> SHORT TASK:
Copy out the records starting at the line containing "Click the 25:00 marker on chart timeline" and ending at the line containing "Action: [316, 119]", keeping every line. Adjust each coordinate in the answers by adding -59 to it.

> EXERCISE INPUTS:
+ + +
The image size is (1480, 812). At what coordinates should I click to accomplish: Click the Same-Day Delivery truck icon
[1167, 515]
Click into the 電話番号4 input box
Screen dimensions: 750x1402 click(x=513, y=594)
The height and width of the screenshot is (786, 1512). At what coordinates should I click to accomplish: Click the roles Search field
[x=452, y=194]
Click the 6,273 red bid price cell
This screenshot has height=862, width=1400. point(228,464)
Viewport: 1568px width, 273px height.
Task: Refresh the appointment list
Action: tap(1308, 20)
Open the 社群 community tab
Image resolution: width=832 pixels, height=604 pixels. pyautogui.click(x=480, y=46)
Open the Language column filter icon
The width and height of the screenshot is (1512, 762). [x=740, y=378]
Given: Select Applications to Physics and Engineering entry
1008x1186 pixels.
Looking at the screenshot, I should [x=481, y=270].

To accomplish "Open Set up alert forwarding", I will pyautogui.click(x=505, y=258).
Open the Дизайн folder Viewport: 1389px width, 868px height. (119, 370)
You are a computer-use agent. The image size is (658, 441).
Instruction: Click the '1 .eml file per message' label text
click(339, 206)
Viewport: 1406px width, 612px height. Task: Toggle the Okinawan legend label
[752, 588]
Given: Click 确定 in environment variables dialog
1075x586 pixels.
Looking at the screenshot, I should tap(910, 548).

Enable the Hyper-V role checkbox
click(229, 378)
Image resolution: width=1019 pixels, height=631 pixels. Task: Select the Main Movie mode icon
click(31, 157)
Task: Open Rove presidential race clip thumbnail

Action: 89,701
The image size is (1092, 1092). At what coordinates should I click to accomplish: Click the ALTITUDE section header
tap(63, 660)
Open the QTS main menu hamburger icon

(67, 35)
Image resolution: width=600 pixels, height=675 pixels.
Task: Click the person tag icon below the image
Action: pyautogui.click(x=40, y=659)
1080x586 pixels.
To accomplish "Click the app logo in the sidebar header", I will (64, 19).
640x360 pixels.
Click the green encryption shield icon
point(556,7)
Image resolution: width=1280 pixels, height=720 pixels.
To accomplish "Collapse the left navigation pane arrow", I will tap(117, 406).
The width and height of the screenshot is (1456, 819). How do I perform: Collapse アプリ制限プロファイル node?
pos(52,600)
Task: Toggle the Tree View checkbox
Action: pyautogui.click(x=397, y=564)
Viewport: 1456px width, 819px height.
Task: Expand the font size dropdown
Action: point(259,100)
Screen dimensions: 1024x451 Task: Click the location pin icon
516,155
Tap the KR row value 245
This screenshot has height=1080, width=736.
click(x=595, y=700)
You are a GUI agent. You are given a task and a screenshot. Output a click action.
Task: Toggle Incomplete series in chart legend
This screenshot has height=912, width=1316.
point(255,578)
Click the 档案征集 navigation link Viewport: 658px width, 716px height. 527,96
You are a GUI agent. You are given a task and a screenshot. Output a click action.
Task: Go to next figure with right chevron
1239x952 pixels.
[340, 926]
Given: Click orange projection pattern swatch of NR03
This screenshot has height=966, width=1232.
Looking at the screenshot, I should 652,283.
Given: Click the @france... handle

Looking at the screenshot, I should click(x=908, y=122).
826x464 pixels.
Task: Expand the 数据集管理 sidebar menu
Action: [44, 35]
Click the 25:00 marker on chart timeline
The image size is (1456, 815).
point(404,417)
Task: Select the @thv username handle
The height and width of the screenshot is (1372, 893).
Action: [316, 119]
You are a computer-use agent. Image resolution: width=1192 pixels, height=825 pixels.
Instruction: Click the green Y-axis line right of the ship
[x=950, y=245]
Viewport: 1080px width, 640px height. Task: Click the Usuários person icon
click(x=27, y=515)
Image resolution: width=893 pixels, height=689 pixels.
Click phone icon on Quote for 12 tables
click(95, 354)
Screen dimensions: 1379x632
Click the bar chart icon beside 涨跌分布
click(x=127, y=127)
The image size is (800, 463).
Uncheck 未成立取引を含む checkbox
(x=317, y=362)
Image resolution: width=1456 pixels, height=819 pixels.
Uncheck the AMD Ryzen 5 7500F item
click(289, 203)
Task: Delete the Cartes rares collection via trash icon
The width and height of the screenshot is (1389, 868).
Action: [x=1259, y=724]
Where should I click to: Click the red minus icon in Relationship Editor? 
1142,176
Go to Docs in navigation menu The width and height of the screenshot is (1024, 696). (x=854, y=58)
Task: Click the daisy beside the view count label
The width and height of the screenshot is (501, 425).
+ + +
> FULL ANSWER:
Click the 25:00 marker on chart timeline
The image size is (1456, 815).
point(345,358)
Task: Select the @thv username handle
The height and width of the screenshot is (1372, 893).
Action: [257, 60]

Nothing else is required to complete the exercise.